Look over the entries and say how many lines include the word "refresh". Only the number, please.
Segment Start: Dataset extract
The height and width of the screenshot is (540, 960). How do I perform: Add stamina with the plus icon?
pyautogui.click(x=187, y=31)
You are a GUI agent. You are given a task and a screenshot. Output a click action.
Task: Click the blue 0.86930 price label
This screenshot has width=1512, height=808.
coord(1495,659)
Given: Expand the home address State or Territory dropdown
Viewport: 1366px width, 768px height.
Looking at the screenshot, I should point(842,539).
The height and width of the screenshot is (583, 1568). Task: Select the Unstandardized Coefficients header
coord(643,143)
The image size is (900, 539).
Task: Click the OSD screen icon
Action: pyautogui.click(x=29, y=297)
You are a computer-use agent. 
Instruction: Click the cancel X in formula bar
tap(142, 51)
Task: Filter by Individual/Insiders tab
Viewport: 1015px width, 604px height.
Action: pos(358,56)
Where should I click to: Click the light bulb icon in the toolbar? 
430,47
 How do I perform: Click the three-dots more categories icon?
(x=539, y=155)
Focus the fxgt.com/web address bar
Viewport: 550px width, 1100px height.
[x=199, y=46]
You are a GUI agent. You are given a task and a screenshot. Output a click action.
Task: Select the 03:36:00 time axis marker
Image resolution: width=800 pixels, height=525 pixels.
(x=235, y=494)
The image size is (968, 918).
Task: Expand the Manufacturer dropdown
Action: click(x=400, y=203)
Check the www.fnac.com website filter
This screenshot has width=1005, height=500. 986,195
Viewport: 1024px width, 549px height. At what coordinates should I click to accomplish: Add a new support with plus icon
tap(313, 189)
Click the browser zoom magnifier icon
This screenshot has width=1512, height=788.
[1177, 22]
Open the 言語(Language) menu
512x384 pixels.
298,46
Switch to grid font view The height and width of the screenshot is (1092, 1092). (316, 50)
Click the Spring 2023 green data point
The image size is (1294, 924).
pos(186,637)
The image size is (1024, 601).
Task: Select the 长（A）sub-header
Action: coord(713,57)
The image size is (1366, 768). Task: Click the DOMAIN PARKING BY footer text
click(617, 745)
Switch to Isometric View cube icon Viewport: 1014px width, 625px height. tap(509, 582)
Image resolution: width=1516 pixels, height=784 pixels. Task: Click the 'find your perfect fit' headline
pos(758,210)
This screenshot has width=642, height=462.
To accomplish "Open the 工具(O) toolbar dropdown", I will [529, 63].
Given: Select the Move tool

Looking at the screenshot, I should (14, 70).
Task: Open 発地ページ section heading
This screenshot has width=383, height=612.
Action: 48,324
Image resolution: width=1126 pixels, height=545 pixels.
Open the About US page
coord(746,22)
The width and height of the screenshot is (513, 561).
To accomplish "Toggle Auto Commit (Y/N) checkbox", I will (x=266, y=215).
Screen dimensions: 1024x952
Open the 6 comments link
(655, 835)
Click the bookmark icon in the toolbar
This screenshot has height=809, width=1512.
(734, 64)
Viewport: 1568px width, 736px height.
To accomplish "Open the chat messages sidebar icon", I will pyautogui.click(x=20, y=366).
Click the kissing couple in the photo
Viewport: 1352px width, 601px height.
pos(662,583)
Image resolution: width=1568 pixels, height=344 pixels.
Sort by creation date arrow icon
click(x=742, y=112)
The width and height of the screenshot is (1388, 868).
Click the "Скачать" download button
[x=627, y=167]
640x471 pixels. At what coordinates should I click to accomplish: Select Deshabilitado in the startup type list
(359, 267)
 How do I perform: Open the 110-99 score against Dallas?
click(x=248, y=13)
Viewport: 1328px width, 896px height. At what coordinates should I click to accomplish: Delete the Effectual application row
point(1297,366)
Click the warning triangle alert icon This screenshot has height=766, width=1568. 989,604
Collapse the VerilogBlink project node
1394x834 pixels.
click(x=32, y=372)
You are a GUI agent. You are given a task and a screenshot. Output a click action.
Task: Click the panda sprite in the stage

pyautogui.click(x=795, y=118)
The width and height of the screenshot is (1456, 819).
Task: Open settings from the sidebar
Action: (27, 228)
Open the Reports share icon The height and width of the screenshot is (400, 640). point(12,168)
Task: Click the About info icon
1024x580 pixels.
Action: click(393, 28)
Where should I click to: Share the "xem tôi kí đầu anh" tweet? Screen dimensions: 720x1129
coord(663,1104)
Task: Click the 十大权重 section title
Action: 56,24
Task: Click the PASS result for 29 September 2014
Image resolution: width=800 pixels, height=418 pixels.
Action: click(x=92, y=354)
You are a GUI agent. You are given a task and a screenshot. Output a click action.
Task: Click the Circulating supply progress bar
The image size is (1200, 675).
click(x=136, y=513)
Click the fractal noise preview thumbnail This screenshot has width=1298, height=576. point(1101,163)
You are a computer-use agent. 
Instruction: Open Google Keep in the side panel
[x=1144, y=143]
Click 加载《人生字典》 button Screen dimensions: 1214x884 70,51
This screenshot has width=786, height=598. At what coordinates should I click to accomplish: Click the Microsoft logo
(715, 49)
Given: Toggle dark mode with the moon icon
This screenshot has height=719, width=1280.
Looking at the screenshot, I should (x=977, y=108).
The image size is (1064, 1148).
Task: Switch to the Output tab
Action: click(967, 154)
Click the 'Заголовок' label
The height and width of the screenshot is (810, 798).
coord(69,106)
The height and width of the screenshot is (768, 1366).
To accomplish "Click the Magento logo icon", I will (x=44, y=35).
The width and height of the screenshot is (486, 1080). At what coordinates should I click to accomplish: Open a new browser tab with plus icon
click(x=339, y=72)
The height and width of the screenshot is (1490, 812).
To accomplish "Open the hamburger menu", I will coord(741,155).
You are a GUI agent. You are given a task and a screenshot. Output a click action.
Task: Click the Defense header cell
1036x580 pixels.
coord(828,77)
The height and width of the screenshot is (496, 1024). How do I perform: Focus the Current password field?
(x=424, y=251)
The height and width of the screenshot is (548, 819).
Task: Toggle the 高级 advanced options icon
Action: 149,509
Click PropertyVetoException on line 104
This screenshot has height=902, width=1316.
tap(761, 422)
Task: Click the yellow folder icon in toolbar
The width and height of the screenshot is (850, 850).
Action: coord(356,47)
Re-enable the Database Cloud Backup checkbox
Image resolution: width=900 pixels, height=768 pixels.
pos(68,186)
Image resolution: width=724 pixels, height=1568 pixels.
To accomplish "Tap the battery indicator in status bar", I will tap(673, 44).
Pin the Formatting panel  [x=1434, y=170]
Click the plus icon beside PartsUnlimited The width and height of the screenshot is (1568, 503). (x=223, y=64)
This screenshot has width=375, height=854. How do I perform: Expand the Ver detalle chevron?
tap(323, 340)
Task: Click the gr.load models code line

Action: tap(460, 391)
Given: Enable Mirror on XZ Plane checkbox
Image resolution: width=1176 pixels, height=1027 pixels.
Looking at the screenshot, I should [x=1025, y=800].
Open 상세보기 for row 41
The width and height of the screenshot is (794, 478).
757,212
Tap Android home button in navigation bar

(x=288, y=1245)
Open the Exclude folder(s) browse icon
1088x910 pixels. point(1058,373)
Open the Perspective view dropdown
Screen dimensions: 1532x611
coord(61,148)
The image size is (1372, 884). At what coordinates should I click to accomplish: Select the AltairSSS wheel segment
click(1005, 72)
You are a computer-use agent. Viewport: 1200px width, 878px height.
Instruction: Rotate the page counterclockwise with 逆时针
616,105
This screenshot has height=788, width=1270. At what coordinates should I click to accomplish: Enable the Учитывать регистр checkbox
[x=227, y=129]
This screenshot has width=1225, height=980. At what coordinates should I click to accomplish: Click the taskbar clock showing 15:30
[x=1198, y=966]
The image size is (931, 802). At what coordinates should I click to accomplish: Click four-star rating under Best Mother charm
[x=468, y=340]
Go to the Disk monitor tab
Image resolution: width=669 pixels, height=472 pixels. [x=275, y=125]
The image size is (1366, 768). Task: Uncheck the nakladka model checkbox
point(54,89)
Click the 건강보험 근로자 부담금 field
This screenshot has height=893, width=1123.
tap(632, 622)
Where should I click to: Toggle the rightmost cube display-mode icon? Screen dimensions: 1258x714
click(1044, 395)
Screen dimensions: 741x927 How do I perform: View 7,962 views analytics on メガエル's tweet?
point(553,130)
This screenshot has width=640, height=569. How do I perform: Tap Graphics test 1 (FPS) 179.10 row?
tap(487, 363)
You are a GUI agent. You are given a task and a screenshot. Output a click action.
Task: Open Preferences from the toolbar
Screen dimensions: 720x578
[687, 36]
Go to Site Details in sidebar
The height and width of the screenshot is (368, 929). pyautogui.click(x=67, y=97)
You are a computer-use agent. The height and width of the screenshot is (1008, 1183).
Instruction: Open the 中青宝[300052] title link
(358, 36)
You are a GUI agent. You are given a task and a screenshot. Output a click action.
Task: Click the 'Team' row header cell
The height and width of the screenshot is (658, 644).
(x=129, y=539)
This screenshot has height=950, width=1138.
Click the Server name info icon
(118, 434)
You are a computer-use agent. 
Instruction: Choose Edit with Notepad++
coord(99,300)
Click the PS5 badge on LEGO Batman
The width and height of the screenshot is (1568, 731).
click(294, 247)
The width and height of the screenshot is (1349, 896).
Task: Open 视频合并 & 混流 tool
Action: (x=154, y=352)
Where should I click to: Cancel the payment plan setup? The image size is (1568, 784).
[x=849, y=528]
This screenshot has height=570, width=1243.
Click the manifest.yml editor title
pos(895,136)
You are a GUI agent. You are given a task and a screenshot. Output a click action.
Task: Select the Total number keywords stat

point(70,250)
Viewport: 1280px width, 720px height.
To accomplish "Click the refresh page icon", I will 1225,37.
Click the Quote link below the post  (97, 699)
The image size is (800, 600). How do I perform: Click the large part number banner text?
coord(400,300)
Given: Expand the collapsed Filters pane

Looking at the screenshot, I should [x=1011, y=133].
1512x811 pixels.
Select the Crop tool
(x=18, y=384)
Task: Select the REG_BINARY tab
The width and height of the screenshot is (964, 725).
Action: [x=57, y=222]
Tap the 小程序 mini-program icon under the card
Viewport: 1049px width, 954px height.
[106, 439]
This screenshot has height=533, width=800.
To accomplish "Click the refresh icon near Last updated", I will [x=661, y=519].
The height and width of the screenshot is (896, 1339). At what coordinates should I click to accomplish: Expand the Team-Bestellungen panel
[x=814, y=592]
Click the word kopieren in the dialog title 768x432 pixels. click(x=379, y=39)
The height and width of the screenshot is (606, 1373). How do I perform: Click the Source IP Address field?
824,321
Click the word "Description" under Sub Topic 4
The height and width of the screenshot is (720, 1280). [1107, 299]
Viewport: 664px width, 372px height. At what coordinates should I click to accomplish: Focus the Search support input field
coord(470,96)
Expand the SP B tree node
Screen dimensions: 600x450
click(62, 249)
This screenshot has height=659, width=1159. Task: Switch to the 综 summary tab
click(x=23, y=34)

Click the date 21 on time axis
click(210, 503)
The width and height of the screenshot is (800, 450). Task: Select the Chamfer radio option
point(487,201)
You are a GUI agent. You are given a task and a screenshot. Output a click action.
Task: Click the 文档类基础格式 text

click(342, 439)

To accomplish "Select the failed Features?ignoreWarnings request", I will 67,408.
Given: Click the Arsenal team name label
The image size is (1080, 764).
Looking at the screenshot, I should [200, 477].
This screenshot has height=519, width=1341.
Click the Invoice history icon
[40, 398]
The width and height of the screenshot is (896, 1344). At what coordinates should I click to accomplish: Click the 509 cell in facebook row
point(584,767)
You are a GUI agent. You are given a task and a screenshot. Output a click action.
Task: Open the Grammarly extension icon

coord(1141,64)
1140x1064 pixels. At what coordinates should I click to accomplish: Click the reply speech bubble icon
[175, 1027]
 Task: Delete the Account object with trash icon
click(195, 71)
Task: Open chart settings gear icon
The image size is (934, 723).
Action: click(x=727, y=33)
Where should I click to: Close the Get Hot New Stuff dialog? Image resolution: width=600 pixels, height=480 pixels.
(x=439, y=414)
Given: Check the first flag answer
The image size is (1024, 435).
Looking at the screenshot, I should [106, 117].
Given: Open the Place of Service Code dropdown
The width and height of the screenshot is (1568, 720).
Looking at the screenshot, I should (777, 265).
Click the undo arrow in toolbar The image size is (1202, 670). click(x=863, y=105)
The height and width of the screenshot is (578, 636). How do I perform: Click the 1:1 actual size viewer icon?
Segment End: Dataset extract
▸ The completed task
2